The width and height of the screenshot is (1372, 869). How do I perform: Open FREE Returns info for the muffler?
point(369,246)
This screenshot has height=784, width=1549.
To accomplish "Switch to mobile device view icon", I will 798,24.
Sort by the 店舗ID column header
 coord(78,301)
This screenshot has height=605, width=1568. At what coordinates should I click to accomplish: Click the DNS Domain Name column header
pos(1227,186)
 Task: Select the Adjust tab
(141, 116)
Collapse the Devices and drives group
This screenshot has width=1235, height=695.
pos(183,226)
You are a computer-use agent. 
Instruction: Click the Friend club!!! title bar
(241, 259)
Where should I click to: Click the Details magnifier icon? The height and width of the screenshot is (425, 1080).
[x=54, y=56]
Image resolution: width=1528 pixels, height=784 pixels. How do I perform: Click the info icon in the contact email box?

[SET TASK]: Print all of the entries above again word for word, with every line unchanged and in the same order.

[SOLUTION TO THIS PROBLEM]:
The width and height of the screenshot is (1372, 869). How do I perform: Open FREE Returns info for the muffler?
point(369,246)
This screenshot has height=784, width=1549.
To accomplish "Switch to mobile device view icon", I will 798,24.
Sort by the 店舗ID column header
 coord(78,301)
This screenshot has height=605, width=1568. At what coordinates should I click to accomplish: Click the DNS Domain Name column header
pos(1227,186)
 Task: Select the Adjust tab
(141, 116)
Collapse the Devices and drives group
This screenshot has width=1235, height=695.
pos(183,226)
You are a computer-use agent. 
Instruction: Click the Friend club!!! title bar
(241, 259)
Where should I click to: Click the Details magnifier icon? The height and width of the screenshot is (425, 1080).
[x=54, y=56]
Image resolution: width=1528 pixels, height=784 pixels. How do I perform: Click the info icon in the contact email box?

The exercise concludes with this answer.